Give me all culture.

 Recently my wife and I have become hillbillies. Maybe. If you live in an RV, park by the swamp, have a white truck, and own a straw hat, then maybe you are. I know my neighbors are. Maybe I'm one too. I might be the only one in the camp ground celebrating the Biblical Feasts, wearing tzitt-zits, or blowing a shofar, but, I think I've become a hillbilly and there's nothing wrong with that in my estimation.


I've also been working at a tour guide company, learning the amazing stories about Savannah, Georgia from the Historical Society as well as others who have lived there all of their life. There are pretender tour guides, like me, who wander in from the wiley wastelands of rural Indiana and set up shop. We can only pretend to presume any sort of sway with the local crowd, and instead, ply our wares of junk knowledge on the unsuspecting tourist from Maine.


However, being immersed, as I have been, in deep Georgia life, I find myself not being a local, but able to think like one, and have come to hate the idea of more of my type moving here and gentrifying the place. I believe that I've been moved into more and more of an "us vs. them" mind-set, being closed off and moving far away from the new US Democrat "woke" message of all of us are the same, just from different places of the globe. the message that all of us space-monkeys just need to get along in the new matriarchy, in this brave new world.
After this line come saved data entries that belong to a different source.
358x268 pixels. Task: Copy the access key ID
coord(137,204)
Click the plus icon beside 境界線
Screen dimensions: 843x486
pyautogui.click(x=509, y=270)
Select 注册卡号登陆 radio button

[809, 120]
Interestingly that both becoming both a hillbilly and a historian have moved me deeper and more away from the "New America" into an older and more cultured mindset. Instead of a mish-mash of cultures, I now see and appreciate all cultures in their own right. Is one culture more important than another? No, most certainly not. But they are indeed different. There can be no melody culture upon culture, but there most certainly can be harmony.


Back into the past, back into a simpler more narrowed culture I go. Appreciative of all cultures, but shunning the integration of one upon another, much like I shun the idea of my Banana Pudding touching my Collard Greens. I don't mind if the greens touch my Macaroni and Cheese, but I'll let my stomach mix them, not my mouth. I don't want, I don't need the mixing, and, on a whole, it's not good for the overall taste.


Give me the Gullah Geechee stories. Give me their culture as equal to the Irish Stevedore. Give me the tradition of the Caribbean brickmason and the Scottish farmer. If there's one thing I've learned from Savannah, Georgia - All men are equal and worthy of the respect of their heritage.